CHALLENGES »
1/ Answer these questions using the passage on Ahmad Shukri bin Abdul Shukur.
(a) For which seat did he sit in the Kedah State Legislative Assembly, and during which years?
(b) Who defeated him in the 1964 Malaysian general election, and for which parliamentary seat?
(c) Which party did he represent when he won Padang Terap in 1974?
2/ Extend the passage on Ahmad Shukri bin Abdul Shukur, starting after its last sentence.

#### READING PASSAGE

Ahmad Shukri bin Abdul Shukur is a Malaysian politician that has participated in several general election in Malaysia. He was the Member of Parliament for Padang Terap from 1974 to 1978 and the Member of Kedah State Legislative Assembly for Sala from 1969 to 1974.

Political career 
He was the member of Kedah State Legislative Assembly for Sala from 1969 to 1974 after winning the 1969 Malaysian general election representing Malaysian Islamic Party. In 1964 Malaysian general election, he lost to Mahathir Mohamad, representing UMNO for the Kota Star Selatan parliamentary seat. He was also a member of Dewan Rakyat after winning the Padang Terap parliamentary seat in 1974 Malaysian general election, representing PAS, which used the logo of Barisan Nasional.

########
#### DATASET ENTRIES

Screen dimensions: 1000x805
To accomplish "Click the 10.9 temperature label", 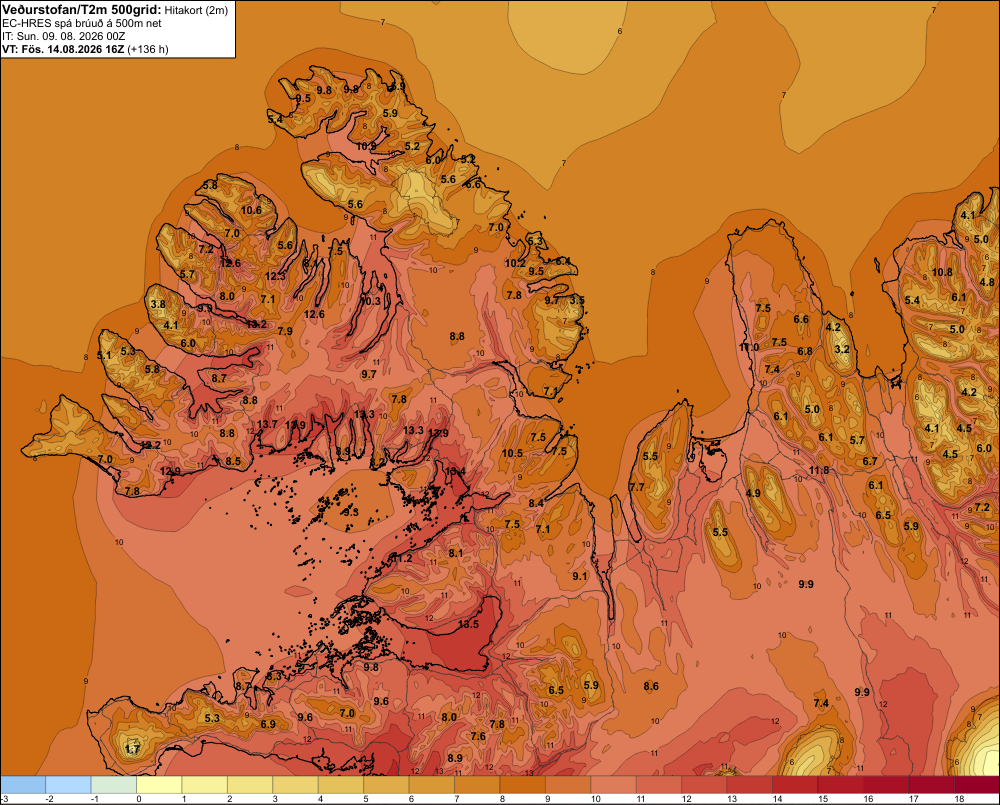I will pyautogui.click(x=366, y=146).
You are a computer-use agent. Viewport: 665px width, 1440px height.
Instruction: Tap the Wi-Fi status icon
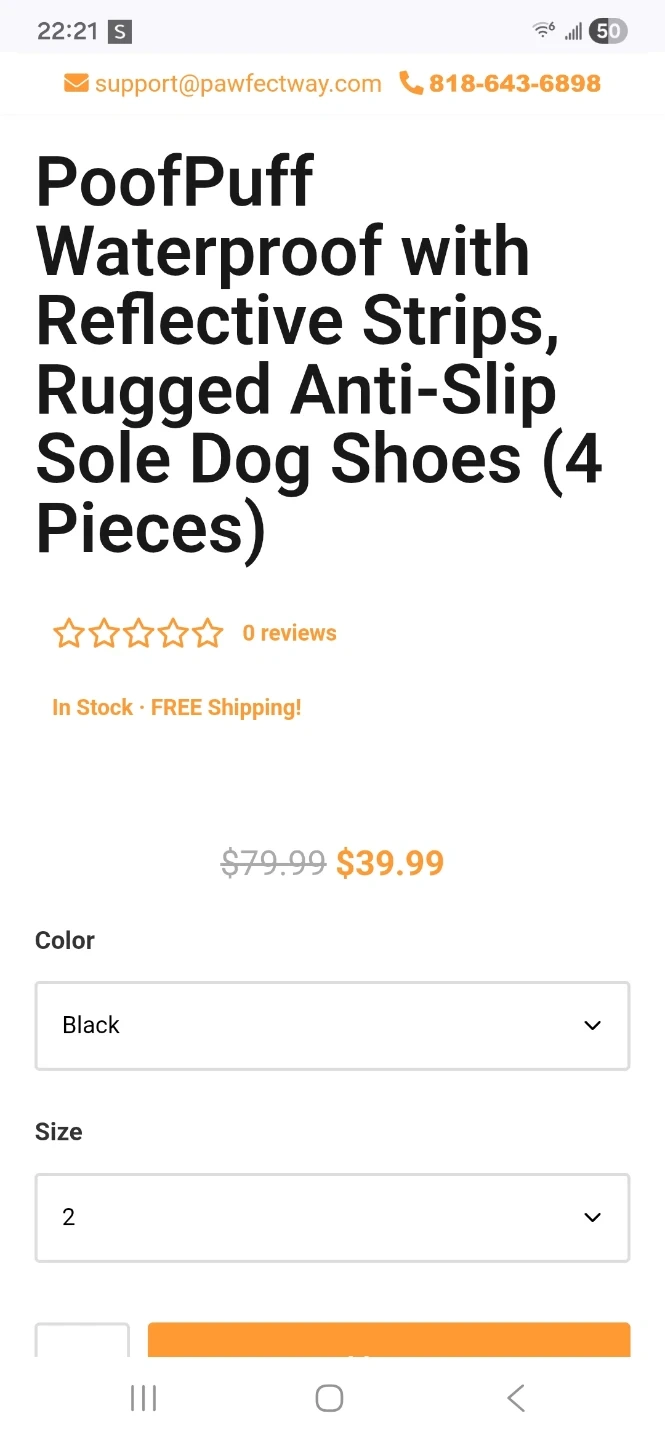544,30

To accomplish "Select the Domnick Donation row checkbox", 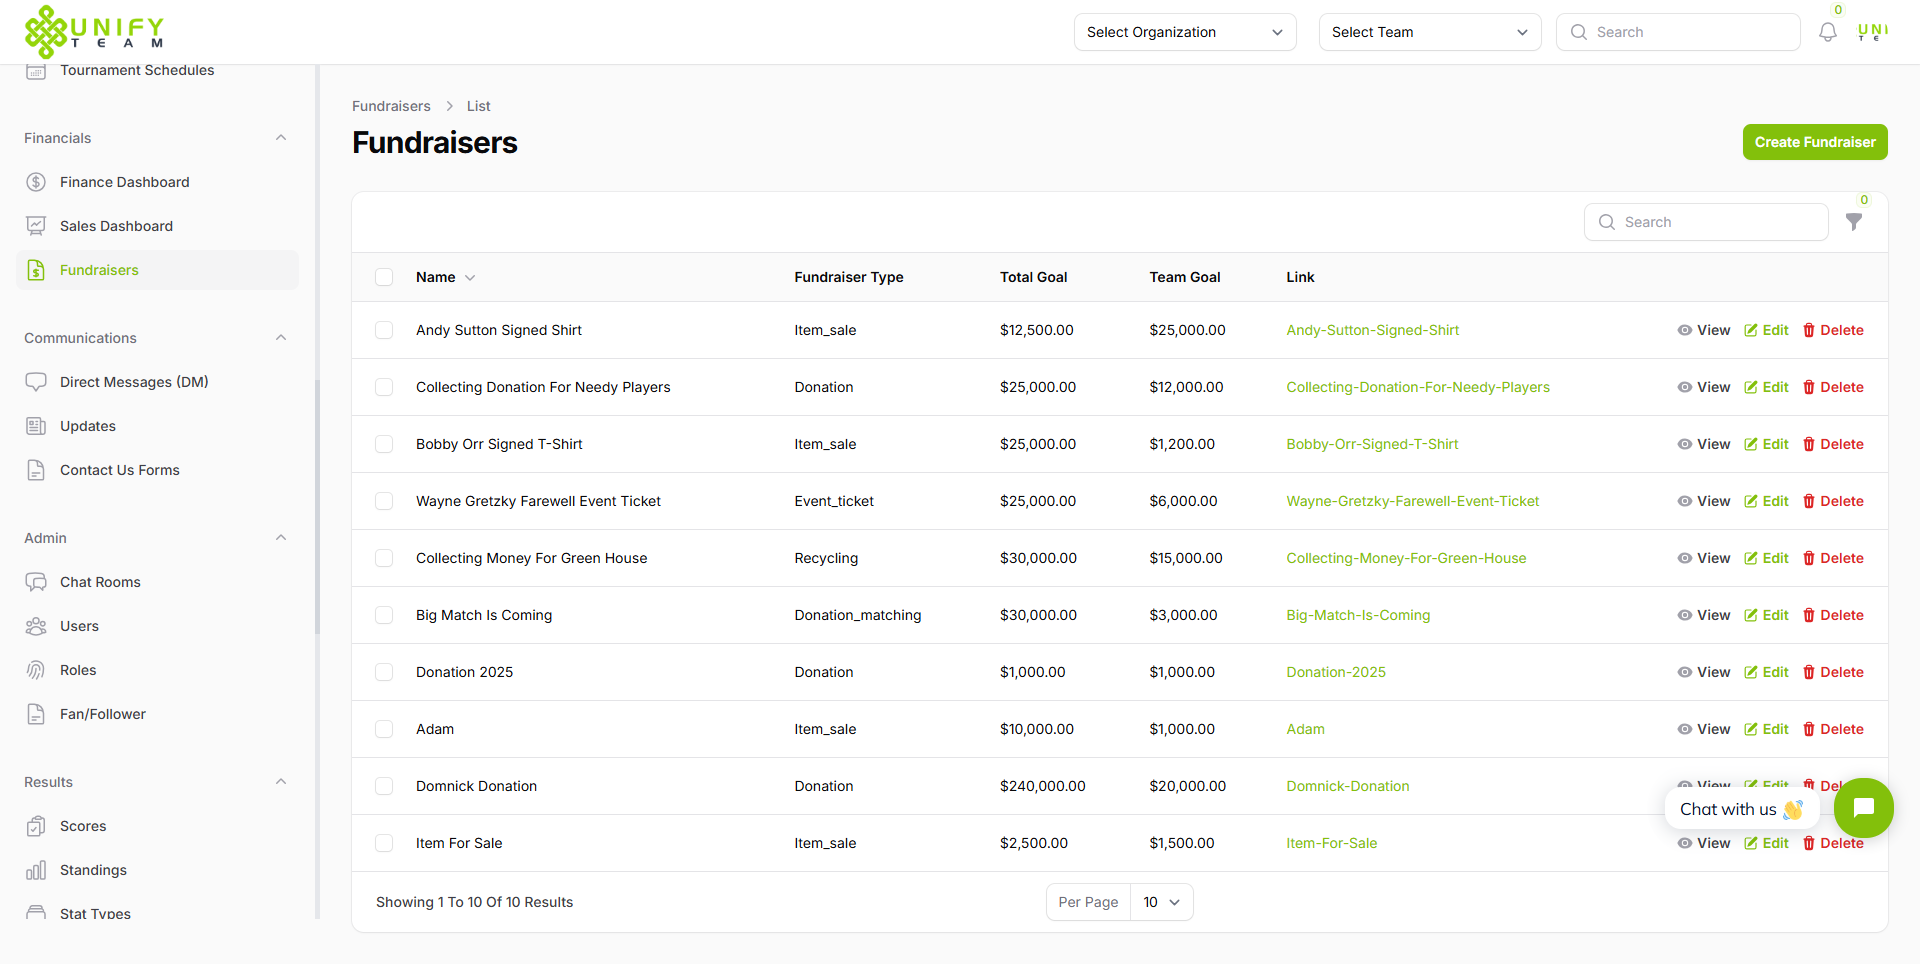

########
#### DATASET ENTRIES

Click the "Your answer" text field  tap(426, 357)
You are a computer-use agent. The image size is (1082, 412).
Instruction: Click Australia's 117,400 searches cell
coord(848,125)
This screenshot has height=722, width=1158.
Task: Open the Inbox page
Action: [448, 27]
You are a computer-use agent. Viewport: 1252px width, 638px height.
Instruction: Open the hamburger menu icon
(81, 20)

########
#### DATASET ENTRIES

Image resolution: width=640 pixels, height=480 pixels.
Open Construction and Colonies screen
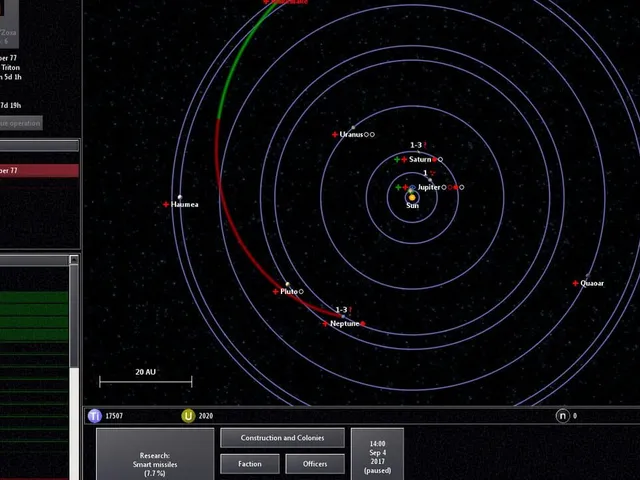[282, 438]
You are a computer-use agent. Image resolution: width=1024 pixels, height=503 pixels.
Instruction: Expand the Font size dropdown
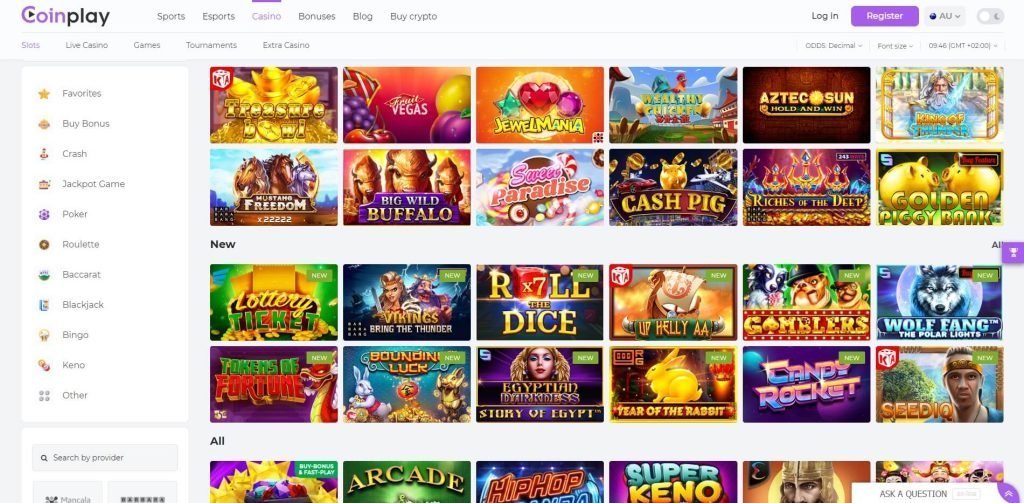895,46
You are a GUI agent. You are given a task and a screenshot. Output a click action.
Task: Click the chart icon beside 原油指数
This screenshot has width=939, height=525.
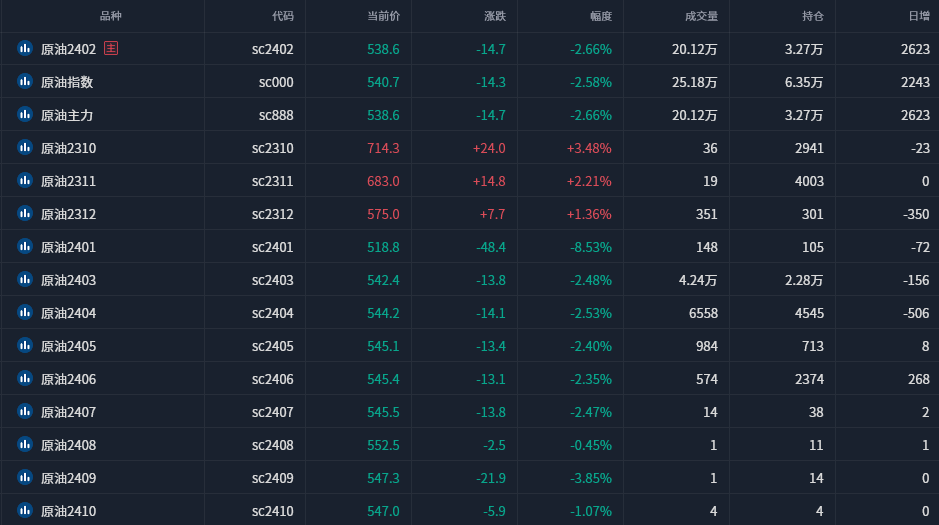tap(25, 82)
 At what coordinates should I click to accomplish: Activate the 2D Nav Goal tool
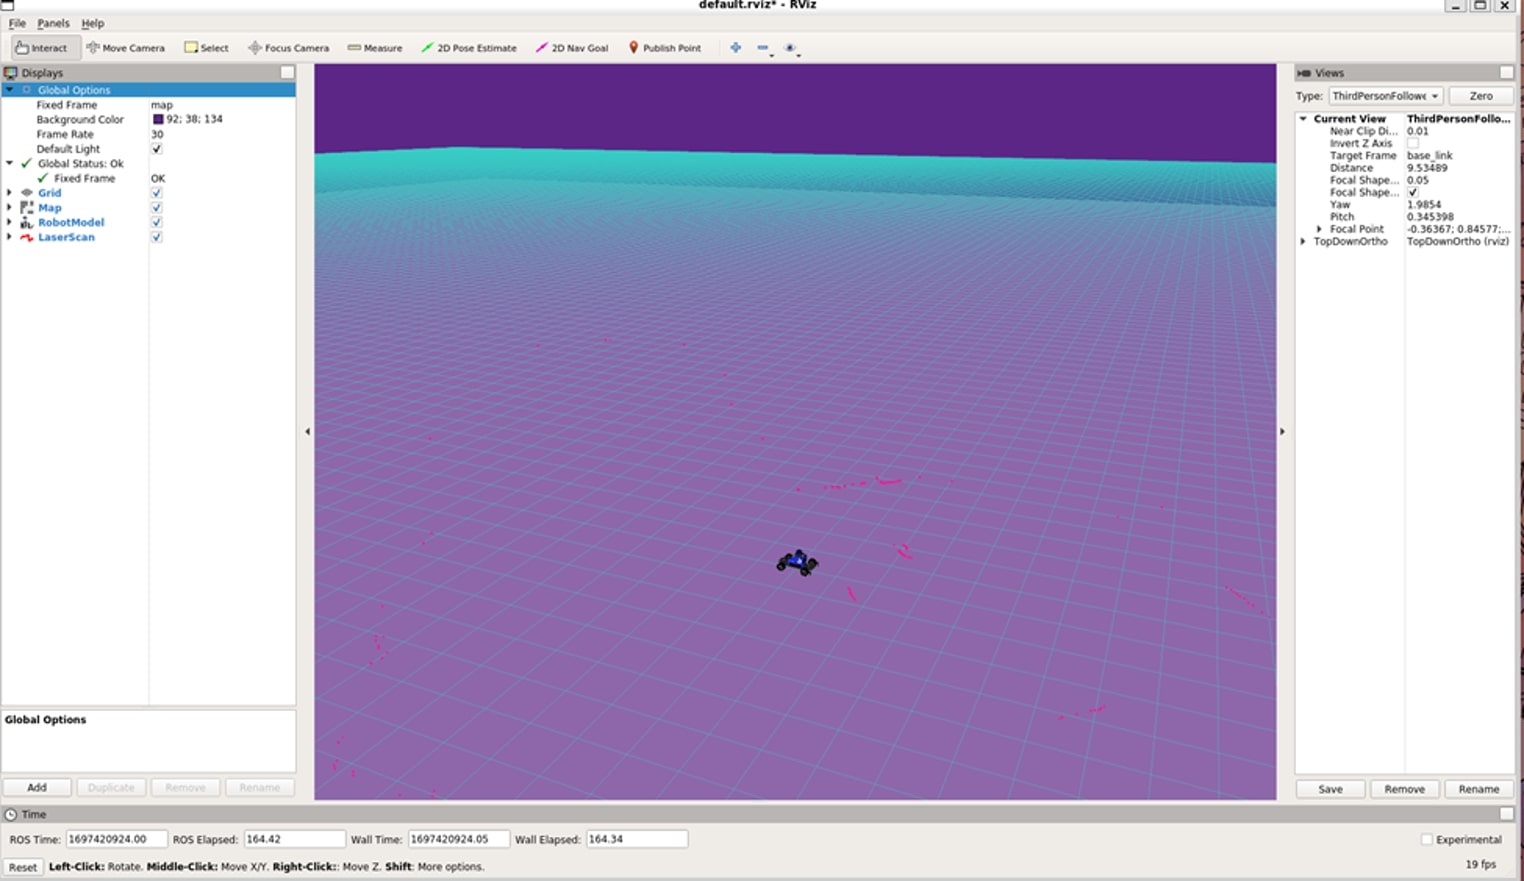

########

TASK-BY-TASK RESULTS »
1/
(a) Sala, from 1969 to 1974.
(b) Mahathir Mohamad, representing UMNO, for the Kota Star Selatan seat.
(c) PAS, which used the logo of Barisan Nasional.

2/
In July 1983, after PAS had failed to win back Kelantan, Ahmad Shukri followed the former PAS president, Asri Muda to establish a new party, Parti Hizbul Muslimin Malaysia. He was appointed as the Deputy President, the Spokesperson of Kedah and the Chairman of the Disciplinary Committee of the party.

See also 

 Parti Hizbul Muslimin Malaysia
 Padang Terap (federal constituency)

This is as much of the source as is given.